— Assignment —
Scan the entries that follow and copy out every line containing "accomplish".

— Data to examine —
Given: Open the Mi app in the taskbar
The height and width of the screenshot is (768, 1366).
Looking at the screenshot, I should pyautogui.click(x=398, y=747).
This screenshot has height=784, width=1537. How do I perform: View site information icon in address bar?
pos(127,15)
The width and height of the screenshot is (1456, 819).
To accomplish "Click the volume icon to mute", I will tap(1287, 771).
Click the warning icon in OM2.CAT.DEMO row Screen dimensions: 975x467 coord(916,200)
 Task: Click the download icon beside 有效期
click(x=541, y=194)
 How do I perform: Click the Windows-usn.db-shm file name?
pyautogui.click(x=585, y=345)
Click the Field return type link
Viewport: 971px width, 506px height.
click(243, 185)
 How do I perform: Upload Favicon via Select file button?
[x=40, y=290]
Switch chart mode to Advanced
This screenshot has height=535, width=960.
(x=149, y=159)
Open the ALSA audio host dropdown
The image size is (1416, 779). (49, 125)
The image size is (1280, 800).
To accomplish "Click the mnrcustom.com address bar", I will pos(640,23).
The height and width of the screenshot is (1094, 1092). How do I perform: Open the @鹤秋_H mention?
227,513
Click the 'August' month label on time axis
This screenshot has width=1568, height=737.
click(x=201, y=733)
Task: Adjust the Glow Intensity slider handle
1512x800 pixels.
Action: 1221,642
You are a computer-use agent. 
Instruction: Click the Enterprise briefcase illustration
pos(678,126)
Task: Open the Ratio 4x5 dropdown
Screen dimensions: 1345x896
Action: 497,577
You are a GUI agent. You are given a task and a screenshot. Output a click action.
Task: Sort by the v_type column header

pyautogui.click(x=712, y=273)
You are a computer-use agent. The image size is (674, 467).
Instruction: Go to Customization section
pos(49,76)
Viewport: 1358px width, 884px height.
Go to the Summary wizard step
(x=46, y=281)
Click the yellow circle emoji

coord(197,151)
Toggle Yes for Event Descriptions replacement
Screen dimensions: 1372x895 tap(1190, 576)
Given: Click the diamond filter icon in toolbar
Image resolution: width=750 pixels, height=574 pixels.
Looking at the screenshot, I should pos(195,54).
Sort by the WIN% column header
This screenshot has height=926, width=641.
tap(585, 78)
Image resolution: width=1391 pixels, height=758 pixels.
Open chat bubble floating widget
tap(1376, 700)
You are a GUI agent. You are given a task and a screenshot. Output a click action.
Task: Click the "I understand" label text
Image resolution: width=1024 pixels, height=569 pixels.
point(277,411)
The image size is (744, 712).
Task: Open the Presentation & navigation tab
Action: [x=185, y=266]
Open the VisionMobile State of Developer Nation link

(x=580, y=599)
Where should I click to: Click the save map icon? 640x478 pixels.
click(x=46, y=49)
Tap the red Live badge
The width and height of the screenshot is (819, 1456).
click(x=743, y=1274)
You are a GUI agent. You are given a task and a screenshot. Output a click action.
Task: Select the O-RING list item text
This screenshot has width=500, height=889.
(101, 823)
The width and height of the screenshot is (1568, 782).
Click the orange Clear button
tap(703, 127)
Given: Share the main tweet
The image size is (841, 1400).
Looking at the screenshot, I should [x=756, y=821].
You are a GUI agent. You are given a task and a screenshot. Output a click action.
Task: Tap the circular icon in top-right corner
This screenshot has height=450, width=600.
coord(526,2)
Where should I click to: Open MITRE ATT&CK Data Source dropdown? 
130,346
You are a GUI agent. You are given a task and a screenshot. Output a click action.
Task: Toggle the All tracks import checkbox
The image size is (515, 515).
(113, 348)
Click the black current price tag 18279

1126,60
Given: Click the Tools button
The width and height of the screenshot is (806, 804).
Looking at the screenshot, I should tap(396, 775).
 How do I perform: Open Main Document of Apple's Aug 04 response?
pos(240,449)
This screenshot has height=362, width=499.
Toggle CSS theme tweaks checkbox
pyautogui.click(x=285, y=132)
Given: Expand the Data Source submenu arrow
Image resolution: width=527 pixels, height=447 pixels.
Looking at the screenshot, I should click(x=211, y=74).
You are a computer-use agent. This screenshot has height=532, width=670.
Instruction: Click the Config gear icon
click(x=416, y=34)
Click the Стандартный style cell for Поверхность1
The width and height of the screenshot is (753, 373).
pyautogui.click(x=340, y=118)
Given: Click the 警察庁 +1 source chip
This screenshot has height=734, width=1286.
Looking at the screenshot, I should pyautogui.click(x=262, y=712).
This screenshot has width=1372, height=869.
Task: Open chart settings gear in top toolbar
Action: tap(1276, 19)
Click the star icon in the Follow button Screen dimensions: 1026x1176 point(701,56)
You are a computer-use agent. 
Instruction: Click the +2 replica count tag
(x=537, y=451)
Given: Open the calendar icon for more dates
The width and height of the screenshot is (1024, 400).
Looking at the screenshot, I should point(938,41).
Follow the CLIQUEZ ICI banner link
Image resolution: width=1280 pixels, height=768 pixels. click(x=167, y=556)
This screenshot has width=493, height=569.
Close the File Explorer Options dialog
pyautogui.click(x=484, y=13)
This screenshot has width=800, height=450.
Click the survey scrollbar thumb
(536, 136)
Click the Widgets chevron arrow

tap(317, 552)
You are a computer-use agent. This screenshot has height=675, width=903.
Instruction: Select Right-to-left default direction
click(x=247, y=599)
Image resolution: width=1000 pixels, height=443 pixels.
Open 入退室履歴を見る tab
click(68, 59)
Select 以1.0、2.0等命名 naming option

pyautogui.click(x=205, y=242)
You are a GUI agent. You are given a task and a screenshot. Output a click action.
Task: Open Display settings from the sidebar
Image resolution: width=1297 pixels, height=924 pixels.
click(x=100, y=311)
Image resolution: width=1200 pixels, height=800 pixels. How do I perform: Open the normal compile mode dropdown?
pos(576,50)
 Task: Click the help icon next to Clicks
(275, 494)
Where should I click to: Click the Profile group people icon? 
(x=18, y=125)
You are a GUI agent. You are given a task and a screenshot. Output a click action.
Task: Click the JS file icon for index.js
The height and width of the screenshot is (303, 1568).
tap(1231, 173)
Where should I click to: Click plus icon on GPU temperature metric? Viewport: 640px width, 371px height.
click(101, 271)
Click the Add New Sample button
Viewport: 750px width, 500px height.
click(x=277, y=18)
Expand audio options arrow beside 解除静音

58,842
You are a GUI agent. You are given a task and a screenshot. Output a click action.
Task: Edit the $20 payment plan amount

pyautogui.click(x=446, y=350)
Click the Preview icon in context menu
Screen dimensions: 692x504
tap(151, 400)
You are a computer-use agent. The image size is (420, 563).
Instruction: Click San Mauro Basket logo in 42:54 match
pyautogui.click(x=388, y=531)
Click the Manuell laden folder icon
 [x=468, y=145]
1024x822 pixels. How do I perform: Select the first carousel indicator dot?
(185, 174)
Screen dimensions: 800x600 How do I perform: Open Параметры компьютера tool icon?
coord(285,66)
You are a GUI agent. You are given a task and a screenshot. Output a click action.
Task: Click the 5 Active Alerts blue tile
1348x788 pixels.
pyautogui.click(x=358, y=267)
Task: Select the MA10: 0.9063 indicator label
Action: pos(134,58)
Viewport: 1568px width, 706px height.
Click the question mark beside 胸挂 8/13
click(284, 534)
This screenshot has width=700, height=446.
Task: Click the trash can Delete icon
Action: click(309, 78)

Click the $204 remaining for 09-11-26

— Task result —
To accomplish "Click the volume icon to mute", I will tap(1287, 771).
To accomplish "Click the mnrcustom.com address bar", I will pos(640,23).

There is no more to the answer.